The latissimus dorsi flap reconstruction uses skin and fatty tissue attached to a portion of the latissimus dorsi muscle (large back muscle) and blood vessels. All of these structures are mobilized from your upper back and the tissues are rotated through a tunnel created under the arm and eventually positioned at the mastectomy area. The amount of tissue obtained with this technique is usually not enough to rebuild the entire breast mound and is commonly used in combination with an implant. This operation is usually offered as an option when the TRAM flap is not recommended, such as in thin patients (particularly when they were never pregnant) or patients who had an abdominal surgery that could have compromised the vessels that supply the nutrition of the tummy flap. A straight horizontal scar at the back will be formed and can be hidden under the bra. The scars in the breast are those from the previous breast surgery and mastectomy procedure.

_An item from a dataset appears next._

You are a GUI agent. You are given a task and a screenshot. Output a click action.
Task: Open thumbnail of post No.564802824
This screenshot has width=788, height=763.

The nipple reconstruction is the last step of the reconstruction. If desired by the patient, it is done when the breast is healed and the site and height of the nipple can be properly established. It is a very short procedure and it's done under local anesthesia. After the reconstructed nipple is healed, tattooing of the nipple areolar complex with the color matching the other breast finishes the entire reconstructive process. The reconstructed nipple has no sensation and does not react to stimulations such as temperature or touch.
As mentioned above, breast reconstruction is a process where not only the mound of breast tissue needs to be replaced but also symmetric results need to be achieved. The vast majority of the reconstruction procedures are done in steps scheduled at different times. The type of reconstruction is tailored to each individual based on the medical consideration and patient's preference.
What are the possible side effects of sentinel lymph node biopsy (SLNB)?
Sentinel lymph node biopsy is replacing axillary lymph node dissection in most breast cancer cases as this is a less invasive procedure with fewer associated side effects. As the sentinel lymph node biopsy involves only the removal of a few lymph nodes, the side effects tend to be minimal immediately after surgery and have almost no long-term side effect. Shoulder range of motion is usually not affected and several simple "do-it-your-self" exercises should help patients who may have some limitations at the beginning. Nerve damage is not common but short-lived tingling and sometimes sharp/shooting pain in the inner upper arm and in the armpit may occur. Long term dullness at the same area is rare. Because the risk of chronic arm swelling is minimal, long term lymphedema precaution protocol does not apply to patients with a few SLNs removed.